Abstract:
Les partitions ethniques urbaines sont le produit et le reflet des enjeux, souvent, liés à
l'ethnicité et l'affiliation politique, à des discriminations ethniques, à des situations
inéquitables ou à des relations de pouvoir changeantes entre des groupes ethniques
majoritaires et minoritaires. Ces enjeux accentuent les tensions intercommunautaires qui se
transforment souvent en conflits et violences.
Le présent travail interroge les rivalités entre les deux communautés "arabe" et "mozabite",
qui coexistent sur le territoire de Ghardaïa. Souvent qualifiés d'ethniques, les conflits entre
ces communautés trouvent leurs explications dans des enjeux de pouvoir, de territoire et
d'identité.
Les politiques urbaines émanent de l'idéologie adoptée par le pouvoir central. Elles
ignorent volontairement les appartenances identitaires infranationales. Au niveau local, à
Ghardaïa, cette politique a suscité une compétition sur la ville et son espace entre les
groupes ethniques, où l'accès à la ville et sa gestion est devenu un signe de pouvoir et ses
ressources foncières une source de tensions. La planification urbaine, en tant qu'instrument
de la mise en forme sociale de l'espace, a un rôle dans la stabilité ou l'instabilité des
relations interethniques, c'est dans ce sens que nous avons essayé de mettre en exergue ses
effets sur l'organisation ethno-spatiale et donc sur les rapports intercommunautaires.
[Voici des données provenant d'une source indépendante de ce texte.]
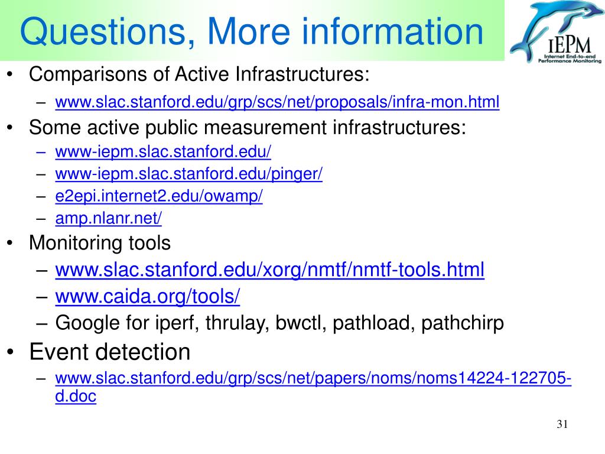The image size is (605, 454).
Task: Click the slide title 'Questions, More information'
Action: click(x=252, y=31)
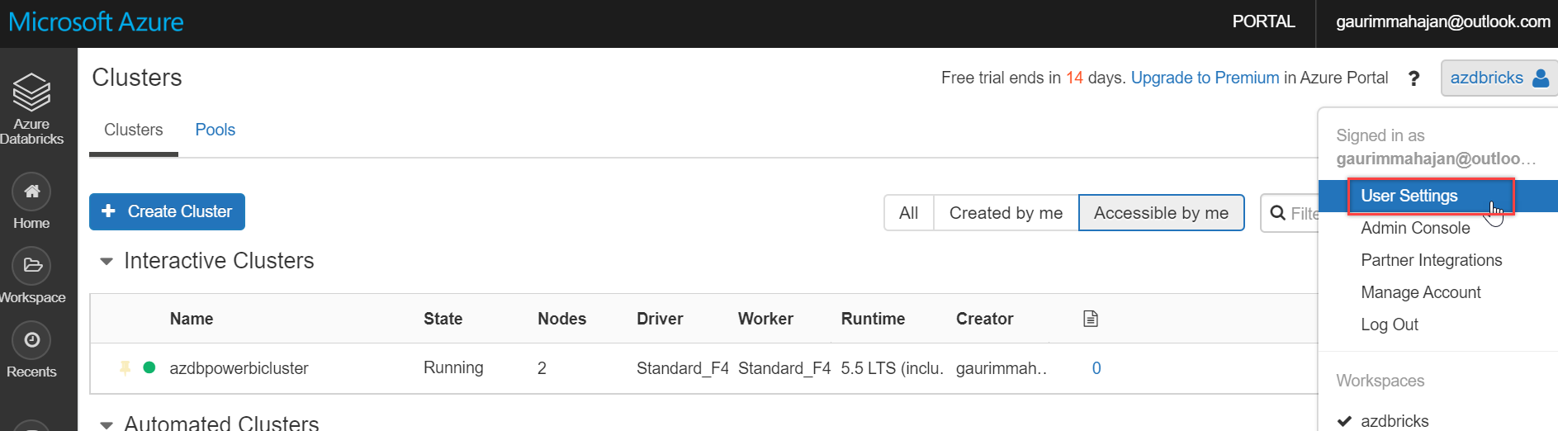The width and height of the screenshot is (1558, 431).
Task: Select the Accessible by me filter
Action: coord(1161,213)
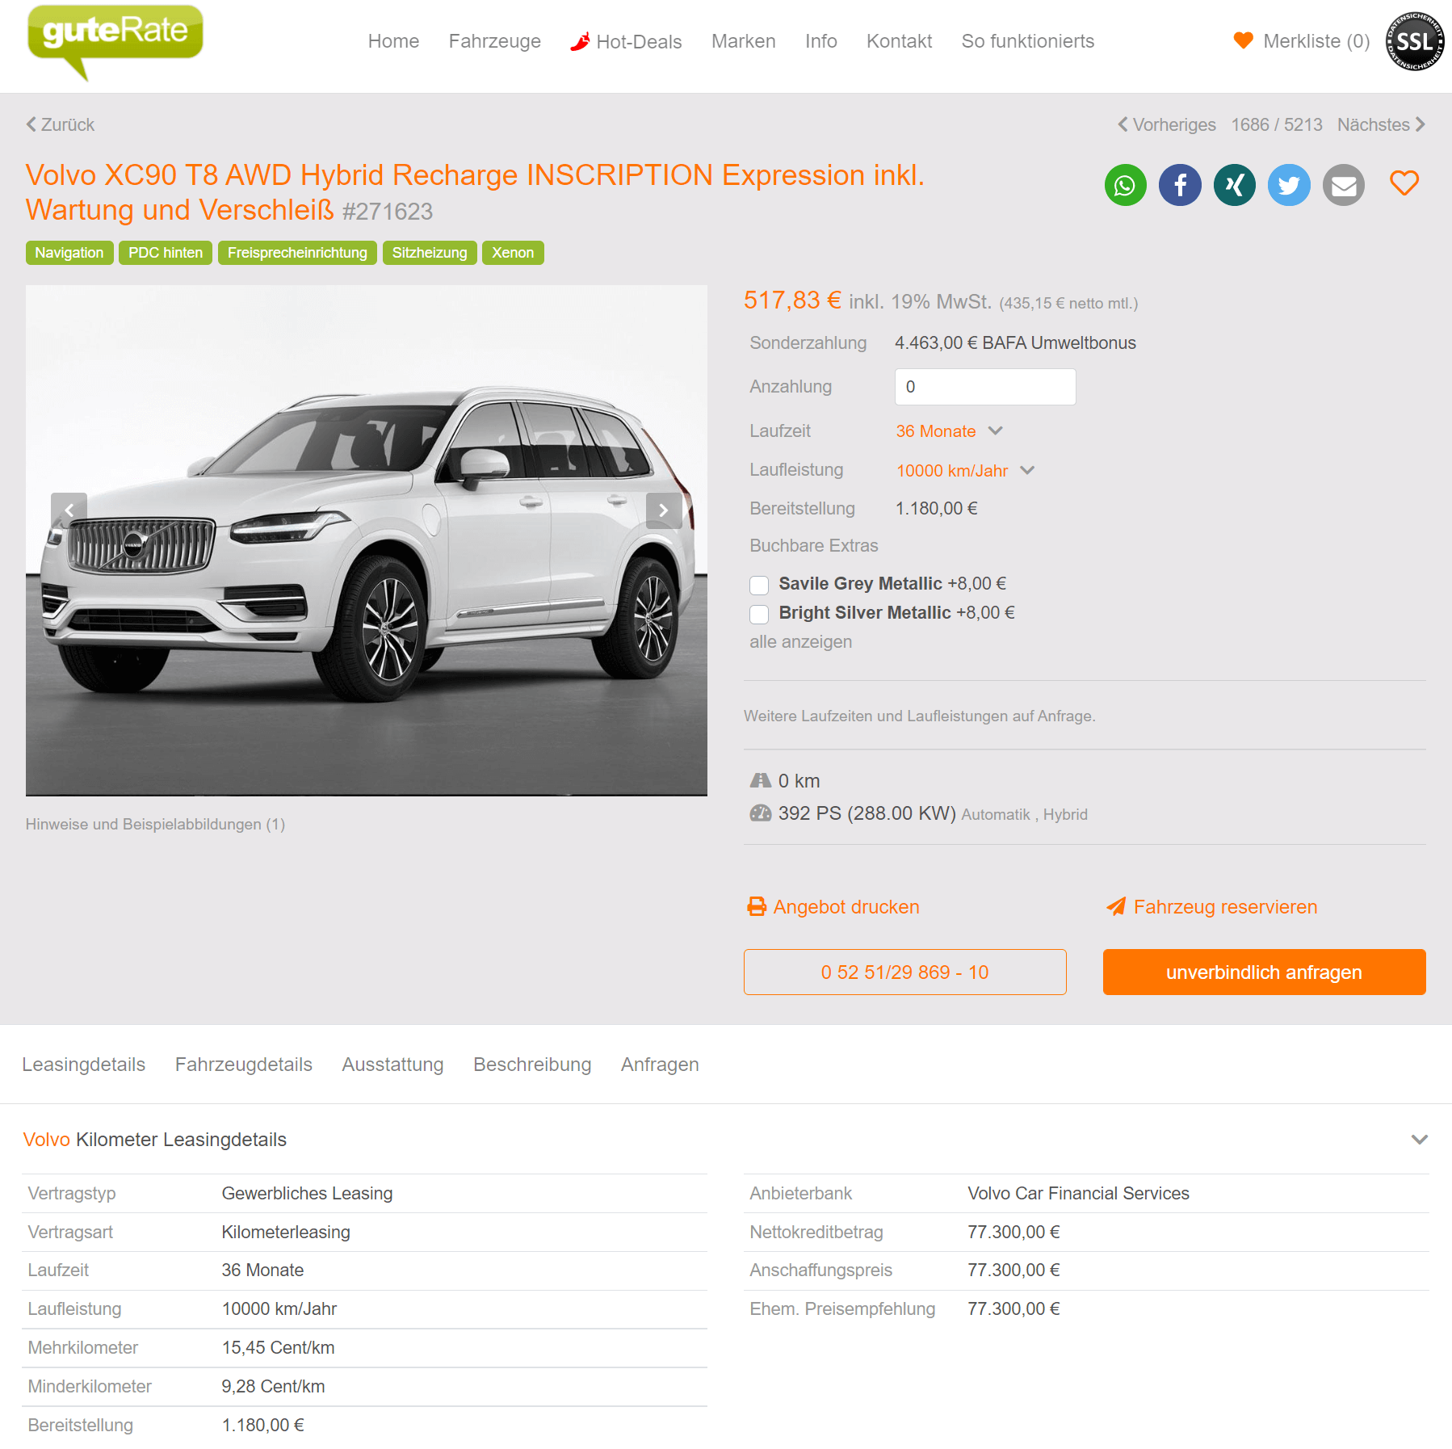
Task: Click the unverbindlich anfragen button
Action: [x=1264, y=972]
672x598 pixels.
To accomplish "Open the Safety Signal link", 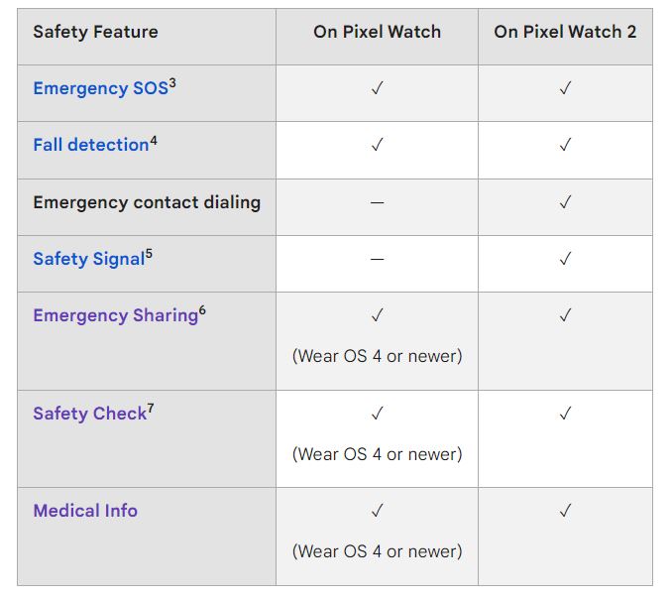I will [89, 259].
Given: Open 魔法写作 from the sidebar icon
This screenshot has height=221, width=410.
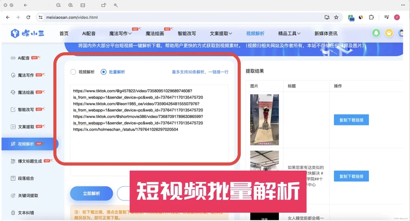Looking at the screenshot, I should [13, 75].
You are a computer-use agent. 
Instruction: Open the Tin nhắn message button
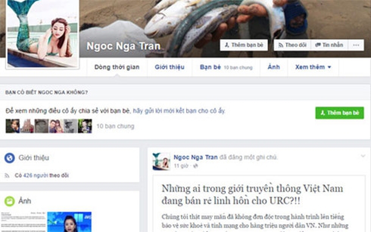(329, 45)
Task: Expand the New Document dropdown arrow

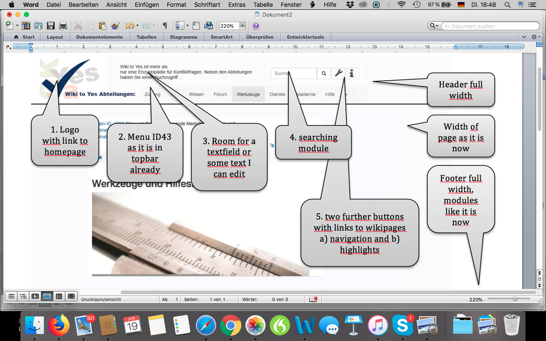Action: pyautogui.click(x=17, y=26)
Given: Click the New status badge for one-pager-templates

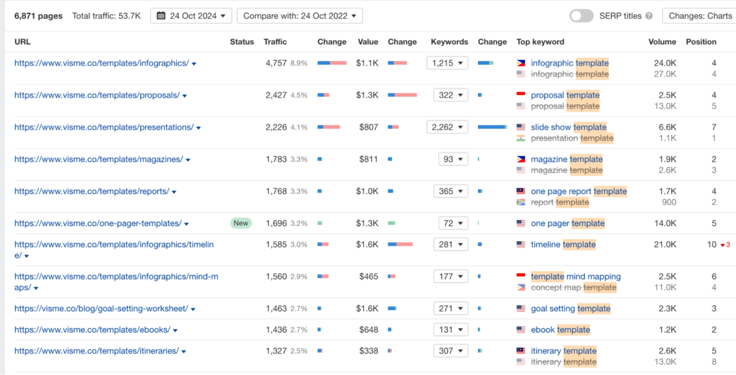Looking at the screenshot, I should (x=241, y=223).
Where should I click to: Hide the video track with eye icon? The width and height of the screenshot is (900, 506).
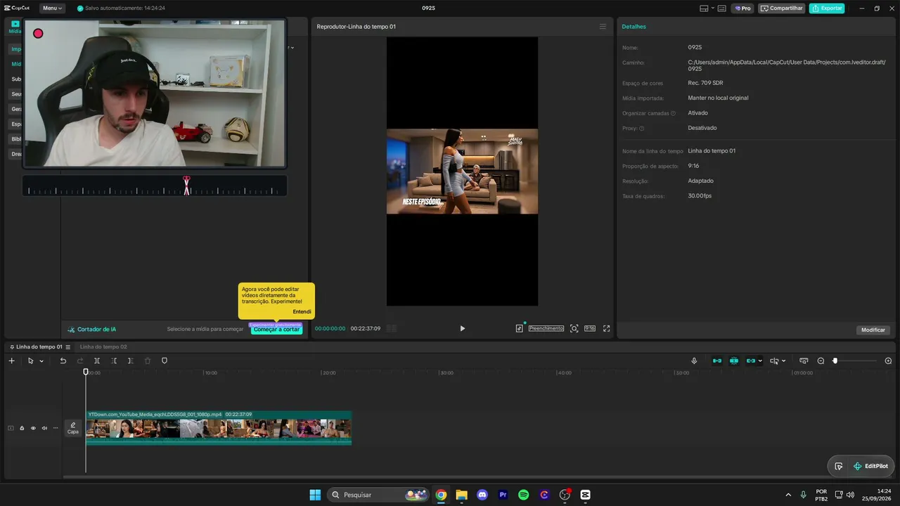(x=33, y=428)
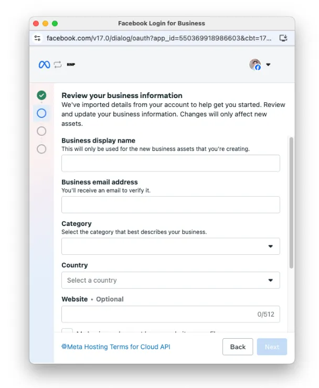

La gestion des ressources publiques, foncières particulièrement, dans un territoire marqué
par la diversité culturelle s'avère déterminante. Devant les dysfonctionnements dont
souffrent les institutions publiques algériennes, en général, et les défis qu'affronte le
territoire de Ghardaïa, en particulier, un nouveau mode de gestion urbaine et une nouvelle
démarche plus inclusive et qualitative de la production urbaine semblent nécessaires.
Le projet urbain, en tant que démarche globale et participative, est un outil permettant
d'assurer une équité urbaine fondamentale à un mieux vivre ensemble dans une société
diversifiée. Ainsi, il apparait indispensable de mettre en place un projet de territoire, qui a
une vision partagée pour un futur commun, autour duquel s'engagent les acteurs locaux
concernés afin d'assurer une amélioration des conditions économiques, de la qualité de
l'espace urbain et des relations interethniques.